В однородности, однообразии ритмики, длительностей;

В очень частых повторах нот подряд - два раза и более, либо аналогичных повторов ячейки двух-трёх звуков;

В неразвитости, почти отсутствии внутрислоговых распевов: на один звук – один текстовой слог.

В условиях ограниченного диапазона мелодии всё это особенно заметно.

Имеются различия между северными и южными плачами-причитаниями. Северные плачи – жанр лирико-эпический. Наряду с выражением скорби, горя характерной чертой их является присутствие эпического, повествовательного начала, развитие сюжетной линии текста. Подробно рассказывается, как и почему пришла беда, как ранее протекала жизнь семьи и т.д. Как и северные былины, северные причитания имеют более длинные стиховые строчки - из 13 – 16 слогов каждая, с тремя свободно смещающимися ударениями в одной строчке. Южнорусские причитания принадлежат к собственно лирическому жанру. Тексты обычно лишены повествовательного характера и более кратки. Стихотворные строчки короче, по 7 – 8 слогов.

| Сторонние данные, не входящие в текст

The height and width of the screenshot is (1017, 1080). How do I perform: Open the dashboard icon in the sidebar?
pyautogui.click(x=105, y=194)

В старину с причитаниями выступали и мужчины, но всё же в большей степени это чисто женский жанр. Кроме женщин – членов семьи причитания исполняли и признанные в народе мастерицы этого жанра, которые именовались вопленицами, причитальщицами и т.п. Они могли выступать от имени разных членов семьи, искренно и глубоко вживаясь в образ, от лица которого импровизировали.

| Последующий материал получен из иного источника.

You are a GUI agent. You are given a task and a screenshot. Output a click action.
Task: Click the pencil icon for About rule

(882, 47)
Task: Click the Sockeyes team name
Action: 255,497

Наряду с сольными причитаниями существовала традиция одновременных причитаний сразу несколькими женщинами. В единовременности сочетались разные тексты либо с приблизительно одним и тем же напевом (фактически звучал не унисон, а многоголосие гетерофонного типа с независимыми, самостоятельными ритмами и мелодическими оборотами участников пения), либо с разными, самостоятельными напевами и даже в разных тональностях – своеобразная полифония.